Exploring the context of chemical diversity in bioassays, diploid germplasms were twofold more lethal against A. aegypti larvae than autotetraploids. This could be explained by the sesquiterpenes constitution of the diploid EOs, while autotetraploids only produced monoterpenes. In phytotoxicity bioassays, the major effect of EOs was on SG, acting as a post-emergence controller in L. sativa and compared to the glyphosate herbicide. Thus, the EOs of diploid and autotetraploid germplasms of E. benthamii have an impact only in the aerial parts of plants, because there was neither genotoxic nor antimitotic properties on cell proliferation in root apical meristems.
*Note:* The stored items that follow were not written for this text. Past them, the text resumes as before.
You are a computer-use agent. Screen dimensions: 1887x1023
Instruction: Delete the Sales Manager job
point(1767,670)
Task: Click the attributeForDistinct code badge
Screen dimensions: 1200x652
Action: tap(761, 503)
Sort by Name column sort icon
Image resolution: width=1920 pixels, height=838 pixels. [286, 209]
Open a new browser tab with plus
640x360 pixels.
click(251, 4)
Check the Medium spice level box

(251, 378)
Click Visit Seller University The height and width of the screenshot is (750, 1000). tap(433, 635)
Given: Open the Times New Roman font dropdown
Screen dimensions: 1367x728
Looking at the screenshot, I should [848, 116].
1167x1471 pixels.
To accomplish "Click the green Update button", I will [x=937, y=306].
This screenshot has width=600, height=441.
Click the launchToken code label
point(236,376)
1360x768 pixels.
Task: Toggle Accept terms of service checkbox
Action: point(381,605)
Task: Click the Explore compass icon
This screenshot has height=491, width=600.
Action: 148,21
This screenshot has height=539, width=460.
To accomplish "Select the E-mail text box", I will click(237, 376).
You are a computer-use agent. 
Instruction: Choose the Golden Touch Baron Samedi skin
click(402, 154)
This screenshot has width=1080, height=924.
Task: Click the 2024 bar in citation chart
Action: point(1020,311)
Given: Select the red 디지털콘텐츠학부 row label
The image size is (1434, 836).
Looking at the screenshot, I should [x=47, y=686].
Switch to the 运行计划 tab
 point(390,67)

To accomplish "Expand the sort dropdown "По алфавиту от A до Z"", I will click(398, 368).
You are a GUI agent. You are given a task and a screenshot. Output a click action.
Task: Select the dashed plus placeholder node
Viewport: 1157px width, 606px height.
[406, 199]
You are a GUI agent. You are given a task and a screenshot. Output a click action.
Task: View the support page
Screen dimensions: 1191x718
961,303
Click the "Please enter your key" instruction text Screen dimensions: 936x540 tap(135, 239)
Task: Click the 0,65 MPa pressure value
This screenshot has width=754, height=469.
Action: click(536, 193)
Therefore, the increase in ploidy level leads to chemical diversity in Eucalyptus secondary metabolites, altering the ratio of mono/sesquiterpenes in EOs. Despite the low toxicity of autotetraploid EOs against A. aegypti larvae, 1,8-cineole and α-terpinyl-acetate, present in autotetraploids EOs, were linked as biomarkers to myrtle rust disease. Furthermore, phenotypic selection through the autotetraploid germplasms is required to achieve a greater quantity of EO yield and specific major compounds, considering the scope of the breeding program.